It’s time to end the Coalition

I’ve been thinking about writing this post for a while, but today’s announcement of the Government reshuffle has finally tipped me off the fence and into writing it. Back in June, I wrote a post questioning whether it was in the national interest for the Liberal Democrats to remain as part of the coalition government, and given what has happened since then, I’m now convinced that it’s not.

As I’ve said before, I voted for the coalition at the Special Conference in 2010 and given the circumstances at the time, it was the least worst option available to the Liberal Democrats. However, what we’re seeing now is not the coalition we were promised then, and errors made by the leaderships of both parties has contributed to the situation we’re in now.

The principal reason for the coalition coming into existence was because we were – and still are – facing a global economic crisis, and the national interest required a stable government that could take steps to deal with the economic situation. On that count – the prime mover behind the creation of the coalition – the government has failed. The British economy is at best stagnating and at worst going through the opening pangs of an overlong multiple-dip recession. The government’s plan for dealing with the problems has failed and there’s no agreement between the coalition parties over what we should do instead. Indeed, I don’t think there’s even consensus within the parties as to what to do next, and that’s not a recipe for a stable government in the national interest but for petty squabbling as the economy shrinks around them.

The reshuffle was a chance for a new direction to be put forward, for Osborne and/or Alexander to be replaced by someone with a different idea of how to get the economy moving forward that wasn’t just doubling down on the rhetoric of austerity. Instead, we’re going to get more of the same, and there’s clearly no situation in which George Osborne will be removed as Chancellor, no matter how badly the economy performs.

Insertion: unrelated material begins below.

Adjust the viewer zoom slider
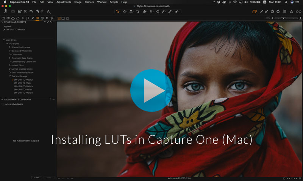The width and height of the screenshot is (303, 181). [x=284, y=18]
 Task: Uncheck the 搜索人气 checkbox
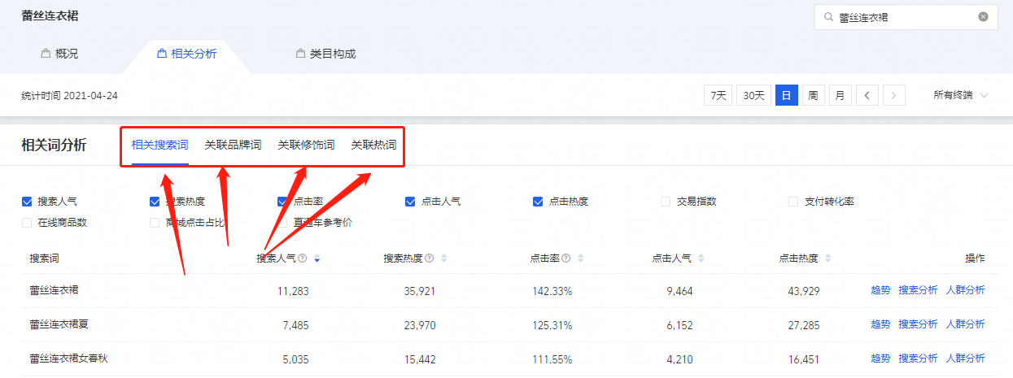(x=27, y=202)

What’s also clear is that the Conservative Party we’re now in government with is not the same party we were promised in 2010. Remember David Cameron talking of the ‘greenest government ever’ and describing himself as a ‘liberal conservative’? Events have proven those to be in same category as Tony Blair being a pretty straight kind of guy. Now we have a coalition partner that’s talking about how the green agenda is holding the economy back and how what little that’s not been built on in the south east should become more airports for London, while the Home Office proposes taking more powers to snoop on people’s internet usage, an almost-liberal Justice Secretary is replaced by a homophobe and equalities pass from someone who worked for equal marriage to someone who’s consistently voted against equality. This is a Conservative Party that doesn’t even want to wear a figleaf of being green or liberal, and so the question has to be whether the Liberal Democrats want to spend nearly three years watering down increasingly right-wing proposals from them.

The coalition’s no longer about trying to come up with a joint policy programme, but about horse-trading and threats, and the problem is that there’s a lot more Tories in the Government than there are Liberal Democrats and they’re setting the agenda. It’s not about trying to get even vaguely liberal policies through – as the Lords reform debacle showed, the insanity of the Tory right and the shamelessness of Labour mean that won’t happen – it’s going to be about taking on Tory policies and trying to give them a veneer of normality before bending over backwards to get them through the Commons.

This is not the Coalition we signed up for, and it’s not a coalition that’s good for the country. If we’re going to work in the national interest, we have to accept that it’s time to withdraw from it and find a better way of moving forward. That may be attempting a different coalition with other parties, it may be using power over a Conservative minority government, it may be a whole new General Election to let the people have their say. As it is, this government is harming the country, and it’s time to drastically change the plan.

9 thoughts on “It’s time to end the Coalition”

  1. You were wrong to hoi to Coalition and wrong to stay in it.

    The Deficit was not, as it happens, especially large either in our history or compared to other nations.

    You should have gone into a supply and confidence arrangement.

    But, as they showed up in Scotland before, there us no principle a LibDem won’t abandon for a sniff of a Ministerial car

  2. I was a LibDem councillor (no, not sacked by the electorate, relected in May 2011, with an increased majority!) However, I was against the idea of formal coalition with either OldCon or NewLab from the moment it was suggested.

    How any LibDem leader could have imagined that we’d get a fair deal from Cameron & Co suggests a high degree of naivete. Or perhaps, as has been suggested by many people, the lure of ministerial limos and ready access to TV, radio and newspapers proved irrestible. Try as I might, I cannot think of any other reasons for our leaders’ failures to adopt a ‘supply and confidence’ approach to a minority OldCon government.

    Yes, I am on the left-wing of our party (the anarcho-syndicalist wing!)

    1. I think the generally given reason for not going for supply and confidence was that it would make it far too easy for Cameron to call another general election. A few months of not doing anything controversial, then going back to the country before the end of 2010 when neither Lib Dems nor Labour could afford a full campaign, and then he’d get his majority.